## Selected passage

● ● ● ● ● ● ●

Within a day or two, American allies started to unknowingly play into the hand of the Japanese in sabotaging the modus vivendi plan for time. British Foreign Secretary Anthony Eden, who criticized Churchill at times for the confidence he placed on the Americans for help, advised that the modus vivendi was not strong enough, asserting that total withdrawal of all Japanese forces from all of Indochina should be demanded. He did not have the spirit of buying valuable time, nor did the advisor to Chiang Kai-shek, Owen Lattimore. Lattimore, an expert on Chinese affairs, contributed significantly to the public debate on the Americans’ involvement with China, and he told one of FDR’s assistants that Chiang was livid. Any agreement between the United States and Japan could dissolve the Chinese trust in the Americans. China could go down as a result of American diplomatic treachery. Hull’s response was that China could be no worse off than she is now.
Stimson confided to Hull that not only would the Japanese not accept the new revision, but that the British and Chinese were determined that it shouldn’t even be presented. His only support had been from the Dutch.

● ● ● ● ● ● ●

## Material for the task
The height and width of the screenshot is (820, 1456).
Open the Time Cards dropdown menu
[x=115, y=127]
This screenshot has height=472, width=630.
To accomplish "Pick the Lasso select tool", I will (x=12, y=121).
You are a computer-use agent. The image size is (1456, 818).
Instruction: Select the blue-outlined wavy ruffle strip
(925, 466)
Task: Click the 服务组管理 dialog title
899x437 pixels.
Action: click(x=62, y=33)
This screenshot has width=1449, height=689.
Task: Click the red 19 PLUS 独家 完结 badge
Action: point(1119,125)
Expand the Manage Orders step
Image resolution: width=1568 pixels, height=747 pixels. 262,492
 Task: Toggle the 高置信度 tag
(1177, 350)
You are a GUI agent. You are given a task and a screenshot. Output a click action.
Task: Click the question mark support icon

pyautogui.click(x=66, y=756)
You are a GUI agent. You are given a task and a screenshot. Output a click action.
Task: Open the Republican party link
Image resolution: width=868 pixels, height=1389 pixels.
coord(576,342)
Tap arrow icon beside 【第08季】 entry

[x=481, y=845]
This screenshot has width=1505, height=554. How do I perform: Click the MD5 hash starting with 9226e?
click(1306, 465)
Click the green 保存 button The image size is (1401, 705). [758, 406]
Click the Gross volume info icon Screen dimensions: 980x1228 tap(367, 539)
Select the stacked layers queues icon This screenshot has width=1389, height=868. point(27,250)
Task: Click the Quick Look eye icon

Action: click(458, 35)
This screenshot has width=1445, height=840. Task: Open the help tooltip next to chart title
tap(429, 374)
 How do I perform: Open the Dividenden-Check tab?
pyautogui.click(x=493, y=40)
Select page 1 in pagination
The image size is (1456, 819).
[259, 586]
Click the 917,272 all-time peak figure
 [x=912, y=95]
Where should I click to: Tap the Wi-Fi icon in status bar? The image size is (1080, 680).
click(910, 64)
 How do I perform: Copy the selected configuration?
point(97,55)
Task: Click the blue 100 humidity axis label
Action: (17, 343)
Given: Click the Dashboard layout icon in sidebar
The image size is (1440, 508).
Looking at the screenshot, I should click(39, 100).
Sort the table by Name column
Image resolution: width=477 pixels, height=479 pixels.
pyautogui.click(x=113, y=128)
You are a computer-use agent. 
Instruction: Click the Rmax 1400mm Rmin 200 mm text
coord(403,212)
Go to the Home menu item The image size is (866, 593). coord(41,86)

● ● ● ● ● ● ●

## What to work on
1. Can you copy the passage on the modus vivendi plan from "Stimson confided to" up to and including "from the Dutch.", word for word?
2. Which lines of the records contain the string "perform" with its case matched exactly? List every one of them.

## Task-by-task outputs
1.
Stimson confided to Hull that not only would the Japanese not accept the new revision, but that the British and Chinese were determined that it shouldn’t even be presented. His only support had been from the Dutch.

2.
This screenshot has width=1505, height=554. How do I perform: Click the MD5 hash starting with 9226e?
 How do I perform: Open the Dividenden-Check tab?
 How do I perform: Copy the selected configuration?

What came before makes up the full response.